Acta Universitatis Danubius. Communicatio, Vol 7, No 2 (2013)

The Cameroonian Universities in the Era of Knowledge-Based Society: from the Paradoxes of Governance to the Challenges of Implementing A Cognitive Pedagogy

Roger Mondoué

Abstract


The university was created in Yaounde, the political capital city of Cameroon, in 1961, after the independence. For the young Federal State it therefore became necessarily urgent to put in place a training institution that would cover the needs in local senior staffs, after the departure of French and English colonial administrators. It was also to endow the young nation with an instrument of quality training that would boost local economic and social development. At its opening, the university had 213 students (Sup Infos, 2011, pp. 10-11) who were systematically absorbed by the labor market; it will accommodate 37,215 students in 1992, on the same campus. But with the economic crises, it witnessed a severe employment crisis.
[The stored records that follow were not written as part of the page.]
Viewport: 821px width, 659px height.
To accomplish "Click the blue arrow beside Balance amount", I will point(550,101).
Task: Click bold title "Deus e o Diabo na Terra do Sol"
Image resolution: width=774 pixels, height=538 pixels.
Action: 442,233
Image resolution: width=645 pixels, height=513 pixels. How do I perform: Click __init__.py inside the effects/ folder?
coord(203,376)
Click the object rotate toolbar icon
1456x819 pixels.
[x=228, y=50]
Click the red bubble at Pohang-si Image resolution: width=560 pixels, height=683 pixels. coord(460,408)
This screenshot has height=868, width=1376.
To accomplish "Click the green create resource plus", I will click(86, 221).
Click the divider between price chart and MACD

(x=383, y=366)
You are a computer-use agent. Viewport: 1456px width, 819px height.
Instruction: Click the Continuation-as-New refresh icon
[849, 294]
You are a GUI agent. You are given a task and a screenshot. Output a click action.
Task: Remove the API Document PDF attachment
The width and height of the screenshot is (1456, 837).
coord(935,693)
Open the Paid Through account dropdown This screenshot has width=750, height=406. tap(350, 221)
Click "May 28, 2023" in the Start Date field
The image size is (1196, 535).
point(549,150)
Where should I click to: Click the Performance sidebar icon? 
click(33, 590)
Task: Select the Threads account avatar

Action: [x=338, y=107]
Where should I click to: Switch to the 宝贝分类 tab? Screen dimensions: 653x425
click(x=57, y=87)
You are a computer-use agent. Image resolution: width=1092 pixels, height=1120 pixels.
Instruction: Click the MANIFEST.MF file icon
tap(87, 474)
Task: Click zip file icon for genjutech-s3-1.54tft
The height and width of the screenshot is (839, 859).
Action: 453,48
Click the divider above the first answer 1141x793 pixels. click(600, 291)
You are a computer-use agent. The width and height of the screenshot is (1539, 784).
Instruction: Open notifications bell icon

Due to the implementation of structural adjustment programs driven by the Bretton Woods institutions, the economic crisis was coupled with a political crisis: the Ngoa-Ekelle campus where the University of Yaounde was found rapidly became a vast experimental field of socio-political demands for an integral multiparty system, a general amnesty and liberal democracy in Cameroon. Faced with these crises, the State could not remain indifferent. Thus, a “university reform” will be launched in January 1993 by presidential decree (Ministry of Higher Education, 1993, p. 9).